▶ _Task instructions_
Return, from the listing below, every line that includes "photo".

▶ _Material for this exercise_
——————————

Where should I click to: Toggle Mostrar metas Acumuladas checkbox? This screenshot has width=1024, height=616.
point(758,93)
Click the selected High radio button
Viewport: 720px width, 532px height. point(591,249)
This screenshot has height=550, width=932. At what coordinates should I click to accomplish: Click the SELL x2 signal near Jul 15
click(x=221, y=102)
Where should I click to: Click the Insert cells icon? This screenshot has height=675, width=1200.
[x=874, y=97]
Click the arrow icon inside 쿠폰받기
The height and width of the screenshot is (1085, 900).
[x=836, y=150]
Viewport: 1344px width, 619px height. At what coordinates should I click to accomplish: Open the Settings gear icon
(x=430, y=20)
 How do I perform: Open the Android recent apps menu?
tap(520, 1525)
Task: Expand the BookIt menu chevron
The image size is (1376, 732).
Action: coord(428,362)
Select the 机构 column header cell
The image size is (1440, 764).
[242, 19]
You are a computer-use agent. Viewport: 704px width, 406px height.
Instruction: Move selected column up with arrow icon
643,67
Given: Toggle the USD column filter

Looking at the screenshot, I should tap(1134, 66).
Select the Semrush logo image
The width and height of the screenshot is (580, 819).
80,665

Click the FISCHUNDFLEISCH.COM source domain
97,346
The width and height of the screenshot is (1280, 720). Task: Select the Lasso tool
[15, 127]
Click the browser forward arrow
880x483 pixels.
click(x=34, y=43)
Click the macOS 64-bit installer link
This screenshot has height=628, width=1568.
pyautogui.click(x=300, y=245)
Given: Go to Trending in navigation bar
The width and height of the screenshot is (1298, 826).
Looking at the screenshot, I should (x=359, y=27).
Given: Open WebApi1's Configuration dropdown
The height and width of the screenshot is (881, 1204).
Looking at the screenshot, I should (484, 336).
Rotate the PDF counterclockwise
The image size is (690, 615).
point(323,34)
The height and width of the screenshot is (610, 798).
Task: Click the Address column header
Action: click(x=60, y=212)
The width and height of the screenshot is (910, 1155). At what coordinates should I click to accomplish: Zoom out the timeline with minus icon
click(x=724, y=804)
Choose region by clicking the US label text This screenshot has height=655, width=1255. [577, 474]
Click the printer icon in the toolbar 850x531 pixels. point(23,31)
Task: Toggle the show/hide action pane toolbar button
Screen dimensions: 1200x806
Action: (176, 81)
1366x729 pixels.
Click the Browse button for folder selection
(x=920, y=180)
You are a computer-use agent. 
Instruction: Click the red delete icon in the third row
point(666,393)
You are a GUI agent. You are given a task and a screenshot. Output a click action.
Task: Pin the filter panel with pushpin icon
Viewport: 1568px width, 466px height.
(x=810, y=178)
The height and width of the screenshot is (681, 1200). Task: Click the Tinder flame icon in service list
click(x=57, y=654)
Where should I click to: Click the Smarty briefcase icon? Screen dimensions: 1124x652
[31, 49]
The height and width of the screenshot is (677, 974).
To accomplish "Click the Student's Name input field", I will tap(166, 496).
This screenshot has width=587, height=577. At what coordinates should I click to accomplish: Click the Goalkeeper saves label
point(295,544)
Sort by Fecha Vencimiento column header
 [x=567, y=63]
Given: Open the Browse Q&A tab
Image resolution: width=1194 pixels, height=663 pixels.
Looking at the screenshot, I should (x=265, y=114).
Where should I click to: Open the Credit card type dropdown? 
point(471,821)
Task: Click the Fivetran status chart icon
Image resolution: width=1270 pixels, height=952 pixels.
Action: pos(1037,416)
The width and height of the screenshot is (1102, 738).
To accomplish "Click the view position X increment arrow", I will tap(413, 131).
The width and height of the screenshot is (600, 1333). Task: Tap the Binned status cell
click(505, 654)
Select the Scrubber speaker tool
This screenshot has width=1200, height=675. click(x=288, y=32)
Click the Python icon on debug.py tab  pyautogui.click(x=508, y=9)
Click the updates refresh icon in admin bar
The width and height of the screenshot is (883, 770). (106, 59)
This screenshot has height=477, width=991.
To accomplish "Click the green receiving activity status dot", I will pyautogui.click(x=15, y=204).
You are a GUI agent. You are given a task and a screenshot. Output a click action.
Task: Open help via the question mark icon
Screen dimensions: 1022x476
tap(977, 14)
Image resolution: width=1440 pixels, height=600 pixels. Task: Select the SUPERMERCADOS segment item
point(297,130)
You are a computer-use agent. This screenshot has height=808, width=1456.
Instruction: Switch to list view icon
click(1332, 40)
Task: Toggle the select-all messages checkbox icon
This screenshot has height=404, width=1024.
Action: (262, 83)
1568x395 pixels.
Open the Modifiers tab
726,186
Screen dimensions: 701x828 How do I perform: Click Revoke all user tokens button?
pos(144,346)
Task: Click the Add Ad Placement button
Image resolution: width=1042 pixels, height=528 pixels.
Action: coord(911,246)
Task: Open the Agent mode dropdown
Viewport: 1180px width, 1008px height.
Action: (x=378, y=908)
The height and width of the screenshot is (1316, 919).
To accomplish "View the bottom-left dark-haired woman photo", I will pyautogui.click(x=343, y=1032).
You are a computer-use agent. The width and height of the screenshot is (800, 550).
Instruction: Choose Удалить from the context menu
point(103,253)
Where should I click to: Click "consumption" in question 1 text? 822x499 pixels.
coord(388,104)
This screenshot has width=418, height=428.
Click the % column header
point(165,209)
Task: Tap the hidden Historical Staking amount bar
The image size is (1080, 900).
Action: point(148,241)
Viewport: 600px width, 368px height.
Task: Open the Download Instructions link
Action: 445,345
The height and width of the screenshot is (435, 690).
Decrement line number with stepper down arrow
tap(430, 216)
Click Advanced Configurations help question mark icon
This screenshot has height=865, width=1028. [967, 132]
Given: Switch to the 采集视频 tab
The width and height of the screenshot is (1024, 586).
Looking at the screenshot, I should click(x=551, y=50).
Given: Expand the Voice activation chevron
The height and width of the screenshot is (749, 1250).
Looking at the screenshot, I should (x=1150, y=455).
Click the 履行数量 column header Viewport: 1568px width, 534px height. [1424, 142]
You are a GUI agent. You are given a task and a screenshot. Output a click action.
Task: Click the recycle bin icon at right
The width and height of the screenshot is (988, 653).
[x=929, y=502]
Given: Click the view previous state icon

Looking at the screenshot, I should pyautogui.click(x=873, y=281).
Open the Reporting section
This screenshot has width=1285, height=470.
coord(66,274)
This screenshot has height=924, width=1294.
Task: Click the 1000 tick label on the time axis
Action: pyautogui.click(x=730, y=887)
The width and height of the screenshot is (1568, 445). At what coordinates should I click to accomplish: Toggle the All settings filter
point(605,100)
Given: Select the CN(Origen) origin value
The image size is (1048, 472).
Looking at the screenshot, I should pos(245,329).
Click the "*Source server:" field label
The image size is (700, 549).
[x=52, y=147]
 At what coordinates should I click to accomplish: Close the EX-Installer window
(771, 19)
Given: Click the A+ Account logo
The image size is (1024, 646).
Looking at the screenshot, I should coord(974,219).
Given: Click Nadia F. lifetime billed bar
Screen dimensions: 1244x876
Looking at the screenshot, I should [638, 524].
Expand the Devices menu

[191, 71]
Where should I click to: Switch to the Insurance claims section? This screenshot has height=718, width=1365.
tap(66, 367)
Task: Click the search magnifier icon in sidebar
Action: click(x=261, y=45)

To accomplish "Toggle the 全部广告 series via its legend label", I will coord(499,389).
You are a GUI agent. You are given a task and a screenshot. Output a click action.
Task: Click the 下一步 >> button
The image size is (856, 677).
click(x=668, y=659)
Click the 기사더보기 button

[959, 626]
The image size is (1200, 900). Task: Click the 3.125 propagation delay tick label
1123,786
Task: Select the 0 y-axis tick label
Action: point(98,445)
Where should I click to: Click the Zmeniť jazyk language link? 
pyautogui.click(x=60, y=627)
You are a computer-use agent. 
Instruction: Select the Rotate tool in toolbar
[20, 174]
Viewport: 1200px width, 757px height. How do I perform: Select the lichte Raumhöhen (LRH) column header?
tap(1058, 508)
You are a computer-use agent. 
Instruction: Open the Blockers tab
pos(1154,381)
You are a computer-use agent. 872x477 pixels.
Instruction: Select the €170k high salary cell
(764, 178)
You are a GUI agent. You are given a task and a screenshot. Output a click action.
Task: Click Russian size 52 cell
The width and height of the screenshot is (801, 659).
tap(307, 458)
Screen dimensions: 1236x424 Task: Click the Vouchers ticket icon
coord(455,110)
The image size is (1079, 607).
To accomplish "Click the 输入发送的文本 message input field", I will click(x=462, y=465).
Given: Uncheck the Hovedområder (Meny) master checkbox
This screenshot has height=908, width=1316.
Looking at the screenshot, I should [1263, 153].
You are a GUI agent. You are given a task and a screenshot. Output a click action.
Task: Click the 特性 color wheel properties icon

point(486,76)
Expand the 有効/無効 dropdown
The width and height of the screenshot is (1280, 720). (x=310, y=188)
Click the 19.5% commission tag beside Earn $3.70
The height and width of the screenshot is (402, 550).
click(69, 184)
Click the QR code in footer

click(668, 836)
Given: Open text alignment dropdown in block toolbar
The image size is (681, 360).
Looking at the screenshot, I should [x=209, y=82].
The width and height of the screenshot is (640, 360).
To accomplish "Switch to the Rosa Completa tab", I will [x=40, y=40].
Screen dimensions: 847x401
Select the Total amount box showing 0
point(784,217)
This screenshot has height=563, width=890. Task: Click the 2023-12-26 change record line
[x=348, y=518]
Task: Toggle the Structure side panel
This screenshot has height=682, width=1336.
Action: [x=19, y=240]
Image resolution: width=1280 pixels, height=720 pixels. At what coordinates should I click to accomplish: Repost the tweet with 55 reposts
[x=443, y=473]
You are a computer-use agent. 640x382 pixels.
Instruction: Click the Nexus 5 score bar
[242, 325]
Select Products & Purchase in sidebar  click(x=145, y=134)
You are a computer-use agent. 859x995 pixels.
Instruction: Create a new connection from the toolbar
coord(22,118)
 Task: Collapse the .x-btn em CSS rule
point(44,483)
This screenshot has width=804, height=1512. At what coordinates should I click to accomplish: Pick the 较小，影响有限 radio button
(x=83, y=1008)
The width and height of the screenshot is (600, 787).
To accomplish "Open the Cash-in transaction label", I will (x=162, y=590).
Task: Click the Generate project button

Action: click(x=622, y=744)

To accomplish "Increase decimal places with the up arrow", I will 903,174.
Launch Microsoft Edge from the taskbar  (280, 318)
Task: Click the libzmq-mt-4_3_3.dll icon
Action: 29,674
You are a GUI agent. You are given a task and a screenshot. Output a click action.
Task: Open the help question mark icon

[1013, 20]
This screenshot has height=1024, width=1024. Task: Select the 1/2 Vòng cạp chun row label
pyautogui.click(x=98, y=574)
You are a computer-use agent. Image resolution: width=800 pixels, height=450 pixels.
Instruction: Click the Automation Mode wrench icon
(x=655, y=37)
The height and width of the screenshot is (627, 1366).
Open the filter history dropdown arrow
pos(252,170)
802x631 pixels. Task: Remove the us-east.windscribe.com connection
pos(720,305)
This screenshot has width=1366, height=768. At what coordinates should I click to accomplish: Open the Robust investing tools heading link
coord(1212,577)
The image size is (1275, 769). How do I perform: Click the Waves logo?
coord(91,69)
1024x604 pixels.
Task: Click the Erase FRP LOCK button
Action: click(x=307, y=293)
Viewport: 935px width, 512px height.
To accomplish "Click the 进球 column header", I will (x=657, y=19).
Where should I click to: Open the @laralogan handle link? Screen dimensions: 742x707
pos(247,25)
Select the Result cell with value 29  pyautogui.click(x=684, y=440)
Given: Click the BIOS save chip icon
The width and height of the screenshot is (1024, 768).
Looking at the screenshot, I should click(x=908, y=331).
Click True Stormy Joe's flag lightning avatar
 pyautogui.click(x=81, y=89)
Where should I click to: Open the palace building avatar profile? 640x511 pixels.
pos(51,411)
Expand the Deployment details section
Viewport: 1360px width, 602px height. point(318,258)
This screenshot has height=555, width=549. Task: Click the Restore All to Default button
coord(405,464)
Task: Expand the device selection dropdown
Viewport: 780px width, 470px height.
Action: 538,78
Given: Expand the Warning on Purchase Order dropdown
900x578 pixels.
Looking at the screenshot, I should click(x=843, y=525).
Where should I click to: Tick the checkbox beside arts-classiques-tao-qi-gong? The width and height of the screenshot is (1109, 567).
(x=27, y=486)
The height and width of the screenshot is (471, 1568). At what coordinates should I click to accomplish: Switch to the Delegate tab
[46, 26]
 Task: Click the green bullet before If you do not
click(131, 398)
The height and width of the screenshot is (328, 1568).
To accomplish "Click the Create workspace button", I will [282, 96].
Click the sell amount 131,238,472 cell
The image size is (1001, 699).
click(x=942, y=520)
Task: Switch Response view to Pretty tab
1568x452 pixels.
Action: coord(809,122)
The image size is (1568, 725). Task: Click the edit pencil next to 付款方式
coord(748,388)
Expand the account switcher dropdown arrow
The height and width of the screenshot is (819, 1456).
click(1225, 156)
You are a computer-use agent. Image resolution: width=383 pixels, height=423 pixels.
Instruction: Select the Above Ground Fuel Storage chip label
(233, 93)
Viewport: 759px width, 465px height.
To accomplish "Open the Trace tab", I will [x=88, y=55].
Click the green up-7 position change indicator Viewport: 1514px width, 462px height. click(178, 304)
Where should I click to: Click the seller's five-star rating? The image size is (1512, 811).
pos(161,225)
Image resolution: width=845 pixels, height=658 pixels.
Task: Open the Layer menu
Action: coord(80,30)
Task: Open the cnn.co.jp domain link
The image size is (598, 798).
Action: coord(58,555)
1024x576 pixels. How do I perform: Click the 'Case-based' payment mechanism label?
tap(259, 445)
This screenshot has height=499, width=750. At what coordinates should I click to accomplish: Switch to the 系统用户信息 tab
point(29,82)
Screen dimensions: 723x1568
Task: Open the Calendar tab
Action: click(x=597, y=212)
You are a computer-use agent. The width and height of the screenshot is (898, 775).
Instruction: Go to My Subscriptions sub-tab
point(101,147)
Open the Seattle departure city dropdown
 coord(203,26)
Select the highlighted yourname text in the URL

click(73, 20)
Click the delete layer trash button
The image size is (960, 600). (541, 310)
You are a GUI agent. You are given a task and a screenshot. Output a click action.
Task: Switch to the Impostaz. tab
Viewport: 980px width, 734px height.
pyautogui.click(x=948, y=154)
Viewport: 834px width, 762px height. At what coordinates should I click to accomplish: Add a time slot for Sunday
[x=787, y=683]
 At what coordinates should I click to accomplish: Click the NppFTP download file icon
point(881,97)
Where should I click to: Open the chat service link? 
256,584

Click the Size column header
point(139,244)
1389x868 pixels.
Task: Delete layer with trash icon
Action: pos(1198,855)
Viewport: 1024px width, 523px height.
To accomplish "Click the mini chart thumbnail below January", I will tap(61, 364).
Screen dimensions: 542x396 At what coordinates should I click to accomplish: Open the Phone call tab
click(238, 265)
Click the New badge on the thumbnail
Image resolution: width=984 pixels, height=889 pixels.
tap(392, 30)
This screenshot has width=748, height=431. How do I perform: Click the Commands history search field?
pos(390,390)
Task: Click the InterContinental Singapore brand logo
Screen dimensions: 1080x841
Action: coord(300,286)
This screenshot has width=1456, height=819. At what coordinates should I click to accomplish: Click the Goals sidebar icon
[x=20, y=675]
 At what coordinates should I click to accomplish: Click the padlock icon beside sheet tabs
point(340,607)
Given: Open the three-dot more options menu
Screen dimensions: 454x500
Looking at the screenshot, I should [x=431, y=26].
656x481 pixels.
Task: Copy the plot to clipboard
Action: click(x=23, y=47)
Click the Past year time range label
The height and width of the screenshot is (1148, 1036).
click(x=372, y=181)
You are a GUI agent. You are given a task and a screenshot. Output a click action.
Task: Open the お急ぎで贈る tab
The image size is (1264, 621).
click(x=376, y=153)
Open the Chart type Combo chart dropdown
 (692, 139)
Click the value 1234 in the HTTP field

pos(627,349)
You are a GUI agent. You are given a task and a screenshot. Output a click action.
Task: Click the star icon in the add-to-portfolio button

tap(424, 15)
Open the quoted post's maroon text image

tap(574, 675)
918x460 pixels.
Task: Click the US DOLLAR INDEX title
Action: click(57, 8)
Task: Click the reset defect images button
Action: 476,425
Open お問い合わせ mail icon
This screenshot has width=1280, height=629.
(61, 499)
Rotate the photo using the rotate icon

——————————

▶ _Response area_
To accomplish "View the bottom-left dark-haired woman photo", I will pyautogui.click(x=343, y=1032).
Rotate the photo using the rotate icon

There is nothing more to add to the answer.